Research: ToolSurfaceContract -- Unified Tool Surface Registry
Mission: tool-surface-contract-01KV2K2P Date: 2026-06-14 Sources: Research gist (tool-surface-contract-research.md), Architecture gist (tool-surface-contract-architecture.md), live issue cluster (#1780, #702, #1670, #1945)
Decision 1: Registry-as-Policy Pattern
Decision: Introduce a ToolSurfaceRegistry that owns surface definitions (policy) separately from manifests (installation state). The registry answers "what should exist"; manifests answer "what is installed".
Rationale: The comparative market analysis (13 systems) shows that the best-practice pattern is always: define a typed contract -> generate native artifacts from that contract -> track installed files in a manifest -> expose machine-readable status. Spec Kitty currently conflates policy and state, causing impossible states after fresh clone. Spec Kit's integration registry is the closest production implementation and validates this separation.
Alternatives considered:
- Extending each subsystem to coordinate with the others: rejected because it perpetuates the fragmented state and requires every new subsystem to know about all others.
- Consolidating into a single flat manifest: rejected because manifests are install-state snapshots; they cannot answer "is this tool configured to have command skills?" without recomputing policy.
Decision 2: Provider Wrapping (Not Rewriting)
Decision: Existing installers (command_installer, skills/installer, skills/verifier, session_presence/writers) are wrapped as SurfaceProvider adapters.

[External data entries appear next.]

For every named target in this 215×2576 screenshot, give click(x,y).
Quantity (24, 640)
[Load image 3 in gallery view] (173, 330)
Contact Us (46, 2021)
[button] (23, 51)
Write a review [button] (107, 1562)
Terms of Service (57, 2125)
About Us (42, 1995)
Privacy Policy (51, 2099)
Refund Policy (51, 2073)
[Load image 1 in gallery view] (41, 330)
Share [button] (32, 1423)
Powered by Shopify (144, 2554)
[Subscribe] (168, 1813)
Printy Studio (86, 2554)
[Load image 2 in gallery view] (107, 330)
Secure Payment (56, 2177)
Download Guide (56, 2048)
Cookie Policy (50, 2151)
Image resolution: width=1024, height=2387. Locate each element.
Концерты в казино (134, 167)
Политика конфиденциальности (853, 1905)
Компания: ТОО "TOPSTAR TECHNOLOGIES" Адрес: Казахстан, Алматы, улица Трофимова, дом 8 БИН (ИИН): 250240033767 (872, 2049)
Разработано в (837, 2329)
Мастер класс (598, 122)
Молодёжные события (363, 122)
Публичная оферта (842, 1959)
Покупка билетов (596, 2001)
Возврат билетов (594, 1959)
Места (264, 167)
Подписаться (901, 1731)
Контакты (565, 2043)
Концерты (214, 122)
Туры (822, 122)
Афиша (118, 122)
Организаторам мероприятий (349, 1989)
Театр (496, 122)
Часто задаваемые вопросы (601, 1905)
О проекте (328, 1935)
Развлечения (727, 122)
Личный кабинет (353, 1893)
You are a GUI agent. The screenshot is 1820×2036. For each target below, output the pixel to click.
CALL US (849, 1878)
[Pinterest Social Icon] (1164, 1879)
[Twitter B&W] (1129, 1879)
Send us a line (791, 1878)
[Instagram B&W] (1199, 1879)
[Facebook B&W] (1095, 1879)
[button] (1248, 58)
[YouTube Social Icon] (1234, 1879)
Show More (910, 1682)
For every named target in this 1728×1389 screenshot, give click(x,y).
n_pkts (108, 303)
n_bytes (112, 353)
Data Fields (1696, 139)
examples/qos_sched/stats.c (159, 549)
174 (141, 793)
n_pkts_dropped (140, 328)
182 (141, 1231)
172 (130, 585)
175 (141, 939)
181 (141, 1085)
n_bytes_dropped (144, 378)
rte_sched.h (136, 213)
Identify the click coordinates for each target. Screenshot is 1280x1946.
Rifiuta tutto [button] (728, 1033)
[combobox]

Their core logic -- ref-counts, hash checks, shared-root safety, multi-install guards -- is preserved intact.
Rationale: The shared-root safety invariant in command_installer prevents corrupt installs when multiple tools share .agents/skills/. Rewriting that logic from scratch introduces regression risk. Provider wrapping is the lowest-risk path and is consistent with BMAD's installer architecture (sparse overrides over generated files).
Alternatives considered:
- Full rewrite of installers: rejected due to high regression risk for current users.
- Leaving installers unwrapped and calling them directly from doctor: rejected because it prevents unified status reporting and stable finding codes.
Decision 3: Finding Code Stability Contract
Decision: All finding codes in doctor tool-surfaces --json output are stable machine-readable kebab-case strings (e.g., "generated-surface-missing", "managed-file-drift"). They are not renamed or removed without a documented deprecation cycle (minimum one minor version warning period). Python constants in findings.py may use SCREAMING_SNAKE names (e.g., GENERATED_SURFACE_MISSING) but the string VALUES must always be kebab-case; uppercase codes must never appear in JSON output.
Rationale: CI pipelines gate on specific codes. Unstable codes silently break pipelines in ways that are hard to detect. The comparative analysis showed this is a common failure mode (BMAD #2442: stale manifest path breaks whole plugin load). Finding codes are a public API contract.
Alternatives considered:
- Human-readable-only output: rejected because it cannot be reliably machine-parsed across versions.
- Numeric error codes: rejected in favor of descriptive string constants that are self-documenting.
Decision 4: Migration Gate Ordering
Decision: IC-02 (migration/compatibility) is placed immediately after IC-01 (registry skeleton), before any user-visible provider work. The migration fixtures from IC-02 act as a gate: no provider IC may merge if those fixtures fail.
Rationale: Introducing providers that route through the new registry risks changing doctor skills --json or agent config output. By establishing the compatibility fixtures first, any regression is caught immediately when a provider PR is opened. This is consistent with C-008 (prescribed implementation order).
Alternatives considered:
- Add migration fixtures at the end: rejected because it delays protection and allows regressions to accumulate across multiple PRs.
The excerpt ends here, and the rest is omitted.